Typically, when I design a board, I put a .1uf 0603 ceramic on every
single supply pin of every IC, and then a single 10uf tantalum/ic on
the more sensitive ICs. My understanding was that this was more or less
the standard way to deal with decoupling.

So anyways - I'm starting to lay out this board - and these 12 1210s
are really getting in my way. They are making my life very difficult.
I'm trying to keep this as just a 2 layer board - but I'm not sure if I
can do it with all these damn 1210s all over the place.

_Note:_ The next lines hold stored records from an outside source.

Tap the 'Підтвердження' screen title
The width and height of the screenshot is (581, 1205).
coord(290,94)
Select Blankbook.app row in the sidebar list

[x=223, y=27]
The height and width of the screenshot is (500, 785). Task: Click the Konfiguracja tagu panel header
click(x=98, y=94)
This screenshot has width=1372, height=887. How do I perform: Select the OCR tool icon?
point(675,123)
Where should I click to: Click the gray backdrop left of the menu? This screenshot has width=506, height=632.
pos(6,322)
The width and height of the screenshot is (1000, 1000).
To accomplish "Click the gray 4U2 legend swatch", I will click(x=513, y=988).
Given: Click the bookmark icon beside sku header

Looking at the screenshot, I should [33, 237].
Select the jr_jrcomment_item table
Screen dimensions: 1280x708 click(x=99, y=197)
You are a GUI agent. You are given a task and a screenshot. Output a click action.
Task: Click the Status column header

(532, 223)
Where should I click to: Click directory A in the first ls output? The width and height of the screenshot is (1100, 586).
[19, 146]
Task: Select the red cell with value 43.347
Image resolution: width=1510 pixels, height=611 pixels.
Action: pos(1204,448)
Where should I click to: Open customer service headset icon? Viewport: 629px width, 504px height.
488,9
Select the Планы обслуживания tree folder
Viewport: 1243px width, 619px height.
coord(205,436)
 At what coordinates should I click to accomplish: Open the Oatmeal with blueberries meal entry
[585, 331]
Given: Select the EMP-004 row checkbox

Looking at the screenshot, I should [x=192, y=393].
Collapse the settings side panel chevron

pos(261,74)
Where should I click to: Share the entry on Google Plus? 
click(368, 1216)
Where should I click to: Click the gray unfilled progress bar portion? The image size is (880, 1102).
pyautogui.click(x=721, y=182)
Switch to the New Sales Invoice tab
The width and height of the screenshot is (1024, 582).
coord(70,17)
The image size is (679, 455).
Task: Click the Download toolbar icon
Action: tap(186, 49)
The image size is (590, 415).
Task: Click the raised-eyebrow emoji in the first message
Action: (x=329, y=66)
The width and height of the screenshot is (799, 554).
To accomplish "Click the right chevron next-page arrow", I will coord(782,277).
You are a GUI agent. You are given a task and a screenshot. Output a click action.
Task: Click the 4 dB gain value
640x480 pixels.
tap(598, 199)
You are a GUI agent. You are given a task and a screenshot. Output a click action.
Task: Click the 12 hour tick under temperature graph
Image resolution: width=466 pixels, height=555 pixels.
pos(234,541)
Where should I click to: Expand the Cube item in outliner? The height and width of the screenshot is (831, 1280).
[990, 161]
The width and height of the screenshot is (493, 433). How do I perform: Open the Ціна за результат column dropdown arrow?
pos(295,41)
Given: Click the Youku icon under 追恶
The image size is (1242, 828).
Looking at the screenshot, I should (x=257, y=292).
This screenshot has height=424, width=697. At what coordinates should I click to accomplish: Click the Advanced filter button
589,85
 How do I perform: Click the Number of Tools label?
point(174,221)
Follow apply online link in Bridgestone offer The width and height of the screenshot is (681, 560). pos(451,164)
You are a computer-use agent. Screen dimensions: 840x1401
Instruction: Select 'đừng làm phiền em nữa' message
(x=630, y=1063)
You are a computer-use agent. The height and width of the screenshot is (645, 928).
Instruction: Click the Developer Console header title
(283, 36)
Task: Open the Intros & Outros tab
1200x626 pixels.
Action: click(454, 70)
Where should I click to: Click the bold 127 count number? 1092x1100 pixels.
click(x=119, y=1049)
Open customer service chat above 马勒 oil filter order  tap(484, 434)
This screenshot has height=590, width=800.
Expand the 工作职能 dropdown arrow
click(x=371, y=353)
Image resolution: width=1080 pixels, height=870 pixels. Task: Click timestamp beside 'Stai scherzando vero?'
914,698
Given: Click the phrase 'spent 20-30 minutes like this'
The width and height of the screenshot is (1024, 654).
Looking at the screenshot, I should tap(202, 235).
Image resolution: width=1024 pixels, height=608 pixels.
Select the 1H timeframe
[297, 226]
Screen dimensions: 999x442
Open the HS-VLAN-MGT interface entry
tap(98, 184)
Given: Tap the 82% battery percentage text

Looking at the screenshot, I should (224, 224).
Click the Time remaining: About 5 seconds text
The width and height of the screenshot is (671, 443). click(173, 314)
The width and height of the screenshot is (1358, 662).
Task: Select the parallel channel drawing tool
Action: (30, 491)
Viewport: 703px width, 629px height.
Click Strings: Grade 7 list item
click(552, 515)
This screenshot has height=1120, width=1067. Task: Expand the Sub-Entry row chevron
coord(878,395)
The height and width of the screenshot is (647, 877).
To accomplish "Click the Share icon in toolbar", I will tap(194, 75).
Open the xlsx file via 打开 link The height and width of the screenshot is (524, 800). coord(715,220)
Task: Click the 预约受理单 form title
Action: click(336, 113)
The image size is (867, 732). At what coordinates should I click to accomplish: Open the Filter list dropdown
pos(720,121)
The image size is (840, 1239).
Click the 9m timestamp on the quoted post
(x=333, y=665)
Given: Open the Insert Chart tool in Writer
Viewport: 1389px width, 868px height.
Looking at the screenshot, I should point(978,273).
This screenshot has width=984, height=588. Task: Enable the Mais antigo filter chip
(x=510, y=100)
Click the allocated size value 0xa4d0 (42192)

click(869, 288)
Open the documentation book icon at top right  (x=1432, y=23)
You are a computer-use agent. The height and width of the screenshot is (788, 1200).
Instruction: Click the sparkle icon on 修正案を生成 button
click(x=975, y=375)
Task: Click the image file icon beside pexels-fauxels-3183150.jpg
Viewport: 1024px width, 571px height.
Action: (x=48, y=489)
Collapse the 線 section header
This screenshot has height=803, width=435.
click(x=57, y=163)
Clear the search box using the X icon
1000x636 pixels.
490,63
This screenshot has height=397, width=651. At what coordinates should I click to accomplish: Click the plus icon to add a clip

My question is this: are such huge capacitors necessary? Are they even
worth it? The sales engineer for the distributor we purchased these
chips through didn't seem to have a good idea one way or the other. My
personal understanding was that it was better to have small but very
low esr caps on the supply pins, as opposed to really large capacity,
higher esr caps like these 1210s.

Thanks for any comments or suggestions,

-Mike

Certainly seems overkill. Looking at the Icc specs, I would think you
would be fine with your normal technique, but of course this advice is
worth what you have paid for it :)

I would note that smaller caps give better high frequency decoupling
anyway.

Cheers

PeteS
 
R

rickman

Jan 1, 1970
0
Mike said:
Hi - I'm currently working on designing a board around the Acam TDC-GPX
time to digital converter chip. I've run into something which I found
to be incredibly odd. They reccomend 47uf caps on almost every single
vdd line. 12 in all. See page 54 (second to last page) of the datasheet
for the drawing I'm referring to:
http://www.acam.de/fileadmin/Download/pdf/English/DB_GPX_e.pdf

They reccomend use of Taiyo-Yuden LMK325BJ476MM, which is a 1210 47uf
cap available at digikey at the price of $34.10/10 caps. Thus for a
single board I would be using about $40 in just decoupling caps!!

Typically, when I design a board, I put a .1uf 0603 ceramic on every
single supply pin of every IC, and then a single 10uf tantalum/ic on
the more sensitive ICs. My understanding was that this was more or less
the standard way to deal with decoupling.

So anyways - I'm starting to lay out this board - and these 12 1210s
are really getting in my way. They are making my life very difficult.
I'm trying to keep this as just a 2 layer board - but I'm not sure if I
can do it with all these damn 1210s all over the place.

My question is this: are such huge capacitors necessary? Are they even
worth it? The sales engineer for the distributor we purchased these
chips through didn't seem to have a good idea one way or the other. My
personal understanding was that it was better to have small but very
low esr caps on the supply pins, as opposed to really large capacity,
higher esr caps like these 1210s.

I find this a very interesting post. A month or so ago I took a
workshop in high speed digital circuit design and learned a lot about
power supply decoupling. Basically everything you may think you know
is wrong. This guy is a consultant with more years than I have and
that is a lot. His experience has pretty much all been in doing high
speed circuit board design and everything he said was supported by an
explanation of the theory, simulation data and actual board test
results. So it is hard to argue with him.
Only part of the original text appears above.